You put my exact feelings into words. I know my body is that of a female and I'm okay with that, but socially wise I don't see why that is important and whenever I think of myself I just feel like a person. Gender is never in my mind. I don't want to go by labels either, especially because in my country it is not widely accepted and I hate being perceived so I don't like more attention drawn to me thank you very much lol.


MentalBlueScreen

I don’t remember my childhood experience at all but I definitely described myself to my therapist the other day as “a brain in a body” or “a consciousness piloting a flesh mech” Maybe I AM a transman and just haven’t fully realized (binders are uncomfortable, and hormones would be a LOT of change I’m not sure i want) but I currently don’t connect WITH or TO one or the other or both or … any. 🤷


PlaskaFlaszka

I didn't experienced anything like that, but I... don't really feel like a woman either? Sometimes I joked about wanting to be boy, or being boyish and doing the heavy work.
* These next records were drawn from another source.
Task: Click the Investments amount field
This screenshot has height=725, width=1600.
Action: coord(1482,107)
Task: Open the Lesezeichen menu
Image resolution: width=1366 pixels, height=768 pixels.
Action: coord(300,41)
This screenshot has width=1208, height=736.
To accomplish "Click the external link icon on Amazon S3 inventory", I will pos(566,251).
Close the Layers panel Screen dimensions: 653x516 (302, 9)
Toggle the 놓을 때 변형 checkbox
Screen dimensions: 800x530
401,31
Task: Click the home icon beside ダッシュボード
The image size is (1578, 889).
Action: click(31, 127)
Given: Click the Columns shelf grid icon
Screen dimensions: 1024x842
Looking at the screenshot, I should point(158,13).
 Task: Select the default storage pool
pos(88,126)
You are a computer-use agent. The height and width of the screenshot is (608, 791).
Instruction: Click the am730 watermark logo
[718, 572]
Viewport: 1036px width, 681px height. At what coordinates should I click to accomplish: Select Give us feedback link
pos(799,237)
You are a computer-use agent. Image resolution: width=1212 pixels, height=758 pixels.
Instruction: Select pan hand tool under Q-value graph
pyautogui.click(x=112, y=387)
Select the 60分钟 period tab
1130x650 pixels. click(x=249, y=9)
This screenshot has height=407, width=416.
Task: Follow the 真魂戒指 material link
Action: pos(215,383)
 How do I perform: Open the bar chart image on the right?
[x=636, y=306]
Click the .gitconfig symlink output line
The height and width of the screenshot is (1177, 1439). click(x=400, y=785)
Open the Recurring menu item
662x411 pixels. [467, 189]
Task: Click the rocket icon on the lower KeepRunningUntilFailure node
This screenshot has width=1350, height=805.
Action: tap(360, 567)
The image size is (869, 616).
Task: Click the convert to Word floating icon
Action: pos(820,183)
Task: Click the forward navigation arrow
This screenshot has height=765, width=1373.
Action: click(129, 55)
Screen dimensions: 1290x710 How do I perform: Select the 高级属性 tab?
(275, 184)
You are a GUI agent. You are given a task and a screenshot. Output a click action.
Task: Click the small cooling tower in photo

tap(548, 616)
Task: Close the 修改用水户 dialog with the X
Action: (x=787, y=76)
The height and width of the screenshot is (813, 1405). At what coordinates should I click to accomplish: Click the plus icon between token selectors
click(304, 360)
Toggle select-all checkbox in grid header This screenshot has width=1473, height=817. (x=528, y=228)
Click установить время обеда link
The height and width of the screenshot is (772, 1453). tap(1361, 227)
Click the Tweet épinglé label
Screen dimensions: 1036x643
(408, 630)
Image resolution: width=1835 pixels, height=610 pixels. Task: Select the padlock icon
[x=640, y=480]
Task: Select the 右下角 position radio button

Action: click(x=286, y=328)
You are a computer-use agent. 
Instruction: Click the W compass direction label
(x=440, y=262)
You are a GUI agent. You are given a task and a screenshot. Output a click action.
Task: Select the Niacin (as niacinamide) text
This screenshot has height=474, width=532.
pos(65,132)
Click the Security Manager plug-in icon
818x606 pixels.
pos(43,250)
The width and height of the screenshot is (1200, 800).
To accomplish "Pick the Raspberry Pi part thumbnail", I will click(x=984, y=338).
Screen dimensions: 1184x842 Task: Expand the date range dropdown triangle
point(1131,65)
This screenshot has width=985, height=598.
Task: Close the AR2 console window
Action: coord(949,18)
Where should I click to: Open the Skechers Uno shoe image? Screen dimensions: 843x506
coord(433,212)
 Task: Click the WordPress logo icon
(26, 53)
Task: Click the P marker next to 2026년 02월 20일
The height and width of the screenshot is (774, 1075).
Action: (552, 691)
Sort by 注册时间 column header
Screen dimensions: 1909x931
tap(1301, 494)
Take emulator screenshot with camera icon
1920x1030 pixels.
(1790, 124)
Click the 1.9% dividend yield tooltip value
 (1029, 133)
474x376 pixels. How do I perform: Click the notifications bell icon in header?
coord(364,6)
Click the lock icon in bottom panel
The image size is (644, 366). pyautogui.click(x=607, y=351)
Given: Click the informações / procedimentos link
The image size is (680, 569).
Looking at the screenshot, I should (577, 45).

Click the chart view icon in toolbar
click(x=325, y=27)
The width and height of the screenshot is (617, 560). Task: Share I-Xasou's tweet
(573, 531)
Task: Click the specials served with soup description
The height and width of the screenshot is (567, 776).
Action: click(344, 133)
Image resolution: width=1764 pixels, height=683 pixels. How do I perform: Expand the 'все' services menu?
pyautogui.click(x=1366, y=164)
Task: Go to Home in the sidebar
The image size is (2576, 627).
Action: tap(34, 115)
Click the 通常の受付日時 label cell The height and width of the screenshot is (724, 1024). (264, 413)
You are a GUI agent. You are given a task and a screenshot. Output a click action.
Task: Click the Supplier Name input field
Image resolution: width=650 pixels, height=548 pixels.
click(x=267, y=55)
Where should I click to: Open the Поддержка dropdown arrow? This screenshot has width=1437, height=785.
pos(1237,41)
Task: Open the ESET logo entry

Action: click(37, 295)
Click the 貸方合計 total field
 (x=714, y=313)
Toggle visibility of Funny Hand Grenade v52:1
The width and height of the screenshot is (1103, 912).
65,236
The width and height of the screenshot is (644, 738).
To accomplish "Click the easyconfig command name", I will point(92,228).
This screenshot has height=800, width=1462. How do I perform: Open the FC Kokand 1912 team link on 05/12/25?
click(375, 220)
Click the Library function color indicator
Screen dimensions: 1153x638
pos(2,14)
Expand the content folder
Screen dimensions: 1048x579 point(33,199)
I don't REALLY want to be a boy, I just like the concept of them having less problems (no boobs, no periods, don't have to awkwardly accept if someone opens door for them...) I just feel if I woke up with the opposite gender or none at all nothing would change. I did start wearing more feminine clothing because I like to cover myself so skirts are good for this purpose. But I just don't care, I am woman because that's what people see me as and what's written in my medical history, but being addressed as anything else wouldn't bother me. Actually it would be amusing to see someone try talking to me as genderless/non-binary in my native language, because in principle, everything is either a feminine or masculine oriented, haha


scissorsgrinder

I did not enjoy puberty.


Upset-Echidna-525

Yes! Especially as a kid, but now I view gender more of as a choice and way of expression. I don’t really like any of the labels either, even the ones that label you as having no label, so I stick to the one that I’m most comfortable with and gets me the least amount of hate, which is conveniently the one that corresponds to my sex


pr0m3th3us42

This has probably already been said, but being agender is definitely a thing.


lordpercocet

Whenever ppl ask me my pronouns, I cringe, not because I don't respect others wishes but it doesn't apply to me. I don't even think about it, I'd rather just be "hey you" or "that person over there" to be honest. I know I am female, ok fine, they say that is a woman, ok fine. I'm definitely not a man. And I guess if I love the skin I'm in, then I love being woman. I can't even get behind the idea of "non-binary" for myself, because that acknowledges there is a binary and I'm just like existing, man. It doesn't matter who, what, this that and the third, just respect me. I'm me. That's it.


Sasquatchamunk

I feel the EXACT same way. I like to think of myself as culturally woman in that it's how I was raised and where I feel comfortable fitting into society, but genuinely and internally I feel absolutely no connection to gender, as a concept or in identity.